En algún momento dirá Bernal que tu sobrino Juan era el menos indecente de los
tres oidores, y el comentario que hace ahora inspira cierta compasión: “El
licenciado Matienzo era viejo (rondaría
los 60 años), y pusiéronle que era vicioso de beber mucho vino, yendo muchas veces a las huertas
a hacer banquetes con varios hombres alegres que bebían bien; y cuando estaban
sentados, tomaba uno dellos una bota con vino y desde lejos le hacía con la
misma bota huichucho, como llaman a señuelo a los gavilanes, y el viejo iba
como desalado a la bota y la empinaba y
bebía della”. El caso es que, entre abusos judiciales y comportamientos
poco honorables, se buscaron la ruina, porque el rey, ¡por fin!, les paró los
pies (en qué estaría pensando cuando los nombró). Te doy el relevo, Sancho, que
ya pasó lo peor.
-Sea, pues, querido compañero. Le
llovieron al rey tantas quejas del desmadre de los oidores, “que mandó que sin
más dilaciones se quitase toda la real audiencia y los castigasen, poniendo
otro presidente y otros oidores que fuesen de ciencia y conciencia y rectos en
hacer justicia.

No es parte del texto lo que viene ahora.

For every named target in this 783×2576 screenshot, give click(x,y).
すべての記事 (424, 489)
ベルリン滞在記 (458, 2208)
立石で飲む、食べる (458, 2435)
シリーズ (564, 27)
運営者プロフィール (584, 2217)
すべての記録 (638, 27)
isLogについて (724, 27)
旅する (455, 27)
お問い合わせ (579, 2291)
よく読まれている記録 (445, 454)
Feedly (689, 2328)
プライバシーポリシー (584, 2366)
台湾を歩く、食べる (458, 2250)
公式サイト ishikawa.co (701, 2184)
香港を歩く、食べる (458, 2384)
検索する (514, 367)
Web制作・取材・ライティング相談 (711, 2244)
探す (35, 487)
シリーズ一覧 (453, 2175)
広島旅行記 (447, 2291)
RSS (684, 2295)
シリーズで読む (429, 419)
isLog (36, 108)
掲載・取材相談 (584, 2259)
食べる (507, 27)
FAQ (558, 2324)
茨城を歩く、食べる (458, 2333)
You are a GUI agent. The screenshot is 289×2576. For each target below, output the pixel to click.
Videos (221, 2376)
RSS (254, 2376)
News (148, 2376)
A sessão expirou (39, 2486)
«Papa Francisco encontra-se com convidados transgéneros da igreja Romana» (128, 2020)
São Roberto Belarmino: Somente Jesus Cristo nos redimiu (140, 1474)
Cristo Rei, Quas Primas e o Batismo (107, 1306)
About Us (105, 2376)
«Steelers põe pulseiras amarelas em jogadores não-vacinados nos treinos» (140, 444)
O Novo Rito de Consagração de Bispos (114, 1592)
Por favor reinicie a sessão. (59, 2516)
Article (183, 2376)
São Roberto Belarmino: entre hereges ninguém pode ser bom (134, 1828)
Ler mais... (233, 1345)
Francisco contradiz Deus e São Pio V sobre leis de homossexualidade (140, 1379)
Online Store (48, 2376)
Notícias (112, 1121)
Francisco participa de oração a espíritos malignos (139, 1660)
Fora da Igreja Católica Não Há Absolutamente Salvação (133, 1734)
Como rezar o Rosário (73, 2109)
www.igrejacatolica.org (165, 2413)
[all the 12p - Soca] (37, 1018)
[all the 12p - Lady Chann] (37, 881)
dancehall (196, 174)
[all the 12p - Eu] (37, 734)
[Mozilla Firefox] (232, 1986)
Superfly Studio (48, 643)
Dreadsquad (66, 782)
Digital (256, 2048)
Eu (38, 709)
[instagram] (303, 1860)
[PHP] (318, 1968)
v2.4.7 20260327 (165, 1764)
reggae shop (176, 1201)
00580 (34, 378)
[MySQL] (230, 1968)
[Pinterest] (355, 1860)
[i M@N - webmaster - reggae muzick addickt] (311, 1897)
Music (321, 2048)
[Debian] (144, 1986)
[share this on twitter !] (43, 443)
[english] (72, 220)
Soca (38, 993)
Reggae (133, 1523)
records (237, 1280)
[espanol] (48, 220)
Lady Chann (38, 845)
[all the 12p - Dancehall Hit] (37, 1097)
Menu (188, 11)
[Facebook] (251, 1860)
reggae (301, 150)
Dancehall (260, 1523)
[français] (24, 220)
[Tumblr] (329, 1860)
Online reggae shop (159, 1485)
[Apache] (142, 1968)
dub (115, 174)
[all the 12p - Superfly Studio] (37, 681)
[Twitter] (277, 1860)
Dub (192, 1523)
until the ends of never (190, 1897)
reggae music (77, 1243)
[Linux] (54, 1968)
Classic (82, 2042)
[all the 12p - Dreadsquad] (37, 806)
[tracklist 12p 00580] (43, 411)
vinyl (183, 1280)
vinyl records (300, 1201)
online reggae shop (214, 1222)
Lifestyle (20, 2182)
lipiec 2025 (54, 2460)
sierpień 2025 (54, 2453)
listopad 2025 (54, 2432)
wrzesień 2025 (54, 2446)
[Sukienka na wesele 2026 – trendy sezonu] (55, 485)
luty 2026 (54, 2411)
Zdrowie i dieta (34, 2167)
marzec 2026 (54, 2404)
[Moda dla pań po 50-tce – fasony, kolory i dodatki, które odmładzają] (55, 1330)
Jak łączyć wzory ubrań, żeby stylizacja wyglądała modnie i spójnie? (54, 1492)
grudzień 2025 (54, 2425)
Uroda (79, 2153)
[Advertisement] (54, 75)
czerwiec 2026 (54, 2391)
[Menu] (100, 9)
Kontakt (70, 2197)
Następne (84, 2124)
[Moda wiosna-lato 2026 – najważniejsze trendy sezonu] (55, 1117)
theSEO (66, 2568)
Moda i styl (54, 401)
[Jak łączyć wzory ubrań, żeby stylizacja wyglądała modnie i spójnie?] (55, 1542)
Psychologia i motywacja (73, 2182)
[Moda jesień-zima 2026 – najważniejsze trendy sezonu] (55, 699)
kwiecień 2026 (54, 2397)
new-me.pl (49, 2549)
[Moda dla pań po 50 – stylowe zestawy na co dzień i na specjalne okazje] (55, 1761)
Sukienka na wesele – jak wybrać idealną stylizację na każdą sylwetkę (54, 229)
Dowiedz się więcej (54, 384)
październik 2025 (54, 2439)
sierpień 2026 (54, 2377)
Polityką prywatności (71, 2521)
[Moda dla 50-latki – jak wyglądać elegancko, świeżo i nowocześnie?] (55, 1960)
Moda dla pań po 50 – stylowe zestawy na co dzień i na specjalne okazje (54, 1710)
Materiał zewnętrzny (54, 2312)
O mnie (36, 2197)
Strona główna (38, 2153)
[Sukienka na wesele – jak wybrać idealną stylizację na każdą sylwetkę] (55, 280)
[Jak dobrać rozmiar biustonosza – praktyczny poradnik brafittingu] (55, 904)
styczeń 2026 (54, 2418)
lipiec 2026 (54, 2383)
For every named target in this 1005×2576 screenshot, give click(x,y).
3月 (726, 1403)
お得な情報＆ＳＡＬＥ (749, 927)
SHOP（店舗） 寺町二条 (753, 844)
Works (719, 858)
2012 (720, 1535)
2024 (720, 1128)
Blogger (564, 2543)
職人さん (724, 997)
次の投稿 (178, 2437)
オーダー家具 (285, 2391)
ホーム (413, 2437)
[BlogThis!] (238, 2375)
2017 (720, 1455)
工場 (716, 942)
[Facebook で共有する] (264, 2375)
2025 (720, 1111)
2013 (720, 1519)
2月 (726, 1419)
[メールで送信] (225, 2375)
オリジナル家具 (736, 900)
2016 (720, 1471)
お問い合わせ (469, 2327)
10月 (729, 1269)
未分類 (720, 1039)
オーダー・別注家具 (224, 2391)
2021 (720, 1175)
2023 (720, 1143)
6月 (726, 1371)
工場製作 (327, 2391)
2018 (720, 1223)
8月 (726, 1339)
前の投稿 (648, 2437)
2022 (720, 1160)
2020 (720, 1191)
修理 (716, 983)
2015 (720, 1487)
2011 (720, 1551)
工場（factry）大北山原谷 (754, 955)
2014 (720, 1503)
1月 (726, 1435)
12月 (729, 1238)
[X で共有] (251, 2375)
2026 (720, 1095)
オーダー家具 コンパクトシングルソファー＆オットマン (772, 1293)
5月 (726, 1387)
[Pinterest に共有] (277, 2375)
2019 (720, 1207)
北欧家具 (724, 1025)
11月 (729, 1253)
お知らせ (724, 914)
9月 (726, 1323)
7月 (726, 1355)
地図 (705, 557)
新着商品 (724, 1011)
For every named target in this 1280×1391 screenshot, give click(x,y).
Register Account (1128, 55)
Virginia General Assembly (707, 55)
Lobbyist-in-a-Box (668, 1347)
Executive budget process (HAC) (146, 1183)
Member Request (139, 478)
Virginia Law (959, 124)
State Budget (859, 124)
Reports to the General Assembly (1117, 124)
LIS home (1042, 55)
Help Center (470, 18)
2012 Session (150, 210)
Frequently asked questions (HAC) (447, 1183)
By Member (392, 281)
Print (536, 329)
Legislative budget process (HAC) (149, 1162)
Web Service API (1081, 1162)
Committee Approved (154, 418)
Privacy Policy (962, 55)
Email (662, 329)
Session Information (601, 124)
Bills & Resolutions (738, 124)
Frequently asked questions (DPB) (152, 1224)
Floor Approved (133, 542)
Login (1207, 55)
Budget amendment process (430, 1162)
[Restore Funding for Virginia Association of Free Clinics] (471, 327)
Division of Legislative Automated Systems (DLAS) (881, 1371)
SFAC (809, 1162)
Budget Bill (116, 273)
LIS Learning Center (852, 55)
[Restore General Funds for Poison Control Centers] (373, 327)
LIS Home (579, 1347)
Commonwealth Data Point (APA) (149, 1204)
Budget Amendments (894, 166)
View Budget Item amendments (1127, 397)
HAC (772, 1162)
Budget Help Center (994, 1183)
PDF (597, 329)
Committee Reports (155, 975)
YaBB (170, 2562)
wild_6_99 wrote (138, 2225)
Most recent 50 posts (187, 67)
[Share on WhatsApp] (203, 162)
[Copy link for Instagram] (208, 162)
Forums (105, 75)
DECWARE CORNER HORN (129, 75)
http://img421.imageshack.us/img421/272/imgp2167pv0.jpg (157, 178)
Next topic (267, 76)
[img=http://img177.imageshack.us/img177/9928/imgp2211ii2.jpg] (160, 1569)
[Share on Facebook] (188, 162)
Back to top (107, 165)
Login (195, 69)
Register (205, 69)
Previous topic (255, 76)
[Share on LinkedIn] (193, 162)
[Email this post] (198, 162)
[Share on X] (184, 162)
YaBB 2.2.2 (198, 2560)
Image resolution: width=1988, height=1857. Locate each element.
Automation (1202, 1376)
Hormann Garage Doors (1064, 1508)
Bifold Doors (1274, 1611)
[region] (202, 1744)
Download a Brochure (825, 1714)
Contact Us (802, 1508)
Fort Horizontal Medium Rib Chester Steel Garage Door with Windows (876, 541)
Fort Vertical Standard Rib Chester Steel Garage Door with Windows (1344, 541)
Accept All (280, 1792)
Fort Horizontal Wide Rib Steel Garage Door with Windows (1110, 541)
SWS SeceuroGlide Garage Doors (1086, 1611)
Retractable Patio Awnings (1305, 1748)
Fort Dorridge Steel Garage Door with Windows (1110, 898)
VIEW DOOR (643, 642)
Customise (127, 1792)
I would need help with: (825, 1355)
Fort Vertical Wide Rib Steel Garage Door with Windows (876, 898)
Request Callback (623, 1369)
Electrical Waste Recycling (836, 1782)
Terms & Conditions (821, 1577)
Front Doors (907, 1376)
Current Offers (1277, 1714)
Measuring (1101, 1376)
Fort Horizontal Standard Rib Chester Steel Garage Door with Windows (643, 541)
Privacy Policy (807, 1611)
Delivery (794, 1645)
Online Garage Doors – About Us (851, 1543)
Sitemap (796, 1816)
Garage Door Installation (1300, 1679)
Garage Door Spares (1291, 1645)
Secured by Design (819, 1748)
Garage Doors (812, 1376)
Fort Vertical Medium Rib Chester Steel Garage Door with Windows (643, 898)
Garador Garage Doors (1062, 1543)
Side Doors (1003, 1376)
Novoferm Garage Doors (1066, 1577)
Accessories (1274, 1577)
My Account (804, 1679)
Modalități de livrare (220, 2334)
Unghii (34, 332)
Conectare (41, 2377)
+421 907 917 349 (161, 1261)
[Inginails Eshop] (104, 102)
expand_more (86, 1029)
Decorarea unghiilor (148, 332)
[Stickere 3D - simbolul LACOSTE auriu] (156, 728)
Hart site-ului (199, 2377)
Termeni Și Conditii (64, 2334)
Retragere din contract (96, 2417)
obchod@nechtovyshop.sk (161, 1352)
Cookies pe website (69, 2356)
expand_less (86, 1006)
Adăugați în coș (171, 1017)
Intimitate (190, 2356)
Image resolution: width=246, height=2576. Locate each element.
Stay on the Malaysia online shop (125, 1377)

Y dispuso que se fuese a Pánuco para saber cuántos miles de
esclavos habían herrado, y envió Su Majestad al mismo Matienzo, que a este viejo
oidor hallaron con menos cargos y mejor juez que a los demás (¡menos mal!), ordenando quebrar todos
los hierros y que de allí adelante no se hiciesen más esclavos”. Nuño,
Delgadillo y mi sobrino, conscientes de la ira del rey, mandaron rápidamente a
España a amigos que lavaran su imagen y lo aplacaran, “pero los del Real
Consejo de Indias conocieron que todo iba guiado contra Cortés por pasión,
y no quisieron hacer cosa que conviniese
a Nuño de Guzmán ni a los oidores, y, además, estaba entonces Cortés en
Castilla e buscaba su honra y estado”. Por su parte, y visto el panorama, Nuño
se marchó de México aprovechando que tenía licencia real para ir a la conquista
de Jalisco. Sabía muy bien cómo iba a acabar la nave, y, como miserable
capitán, huyó antes de que se hundiera, dejando tirados, como veremos, a
Delgadillo y a mi sobrino.
Foto: Parece un dibujo naif, pero recoge
muy bien lo que era mi querida Villasana de Mena a finales del siglo XV. De ahí
salimos a enlazar con el mundo de Indias los dos, yo (desde Sevilla) y mi, a
pesar de los pesares, querido sobrino Juan Ortiz de Matienzo, hombre de mucha
valía, pero enredado en el laberinto de la corrupción sin encontrar la puerta
de salida. Me derrite ver ese plano: la torre de los Velasco, la muralla de la
población, mi cuadrado palacio en medio, y, frente a él, la iglesia que mandé
construir, a la que adosé en seguida, el año 1516, el convento de mi corazón,
el de Santa Ana, donde fue abadesa (que el Señor me perdone) esa mujer a la que
tanto quise, Catalina de la Puente… Y no sigo, secre, porque se me está
quemando de la emoción y el remordimiento todo el cableado ectoplásmico.